* Goal:
Rewrite the entries from the line with "You are a computer-use agent. This" up to and including the line with "tap(721, 14)" as a two-column CSV with the headers entry and answer. Give one row per entry, put each field in quotation marks, and replace line breaks with spaces.

** Begin Input for this task **

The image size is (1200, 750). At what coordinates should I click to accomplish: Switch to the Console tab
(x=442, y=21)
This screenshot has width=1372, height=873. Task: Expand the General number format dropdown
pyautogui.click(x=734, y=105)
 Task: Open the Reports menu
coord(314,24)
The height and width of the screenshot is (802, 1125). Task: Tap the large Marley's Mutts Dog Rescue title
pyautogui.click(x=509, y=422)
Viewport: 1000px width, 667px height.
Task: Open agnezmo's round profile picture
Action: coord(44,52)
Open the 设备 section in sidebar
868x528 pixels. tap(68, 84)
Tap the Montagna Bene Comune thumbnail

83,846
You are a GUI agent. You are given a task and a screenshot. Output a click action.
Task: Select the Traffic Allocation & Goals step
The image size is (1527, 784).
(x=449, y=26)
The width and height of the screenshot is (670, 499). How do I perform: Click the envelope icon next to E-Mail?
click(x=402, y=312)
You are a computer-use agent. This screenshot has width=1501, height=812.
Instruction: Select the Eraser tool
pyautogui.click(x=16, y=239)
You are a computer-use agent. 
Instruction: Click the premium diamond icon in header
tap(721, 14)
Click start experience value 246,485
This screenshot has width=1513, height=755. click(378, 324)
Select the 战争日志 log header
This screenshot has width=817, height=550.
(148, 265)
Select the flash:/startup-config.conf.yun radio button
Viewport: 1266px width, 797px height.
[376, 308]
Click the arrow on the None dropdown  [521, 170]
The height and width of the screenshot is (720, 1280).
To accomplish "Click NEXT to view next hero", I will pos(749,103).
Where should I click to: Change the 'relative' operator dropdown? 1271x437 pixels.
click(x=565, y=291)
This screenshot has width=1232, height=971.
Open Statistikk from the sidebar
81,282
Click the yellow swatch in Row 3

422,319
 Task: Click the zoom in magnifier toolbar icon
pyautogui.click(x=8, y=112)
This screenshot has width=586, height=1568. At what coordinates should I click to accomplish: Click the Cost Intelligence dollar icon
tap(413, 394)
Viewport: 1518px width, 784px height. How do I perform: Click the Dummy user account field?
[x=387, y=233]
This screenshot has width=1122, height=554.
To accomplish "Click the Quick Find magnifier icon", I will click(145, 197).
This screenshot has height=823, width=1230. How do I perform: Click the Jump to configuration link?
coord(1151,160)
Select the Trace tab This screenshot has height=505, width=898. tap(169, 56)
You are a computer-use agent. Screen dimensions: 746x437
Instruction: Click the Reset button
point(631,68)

** End Input for this task **

* Result of the exercise:
entry,answer
"You are a computer-use agent. This screenshot has width=1501, height=812. Instruction: Select the Eraser tool","pyautogui.click(x=16, y=239)"
"You are a computer-use agent. Instruction: Click the premium diamond icon in header","tap(721, 14)"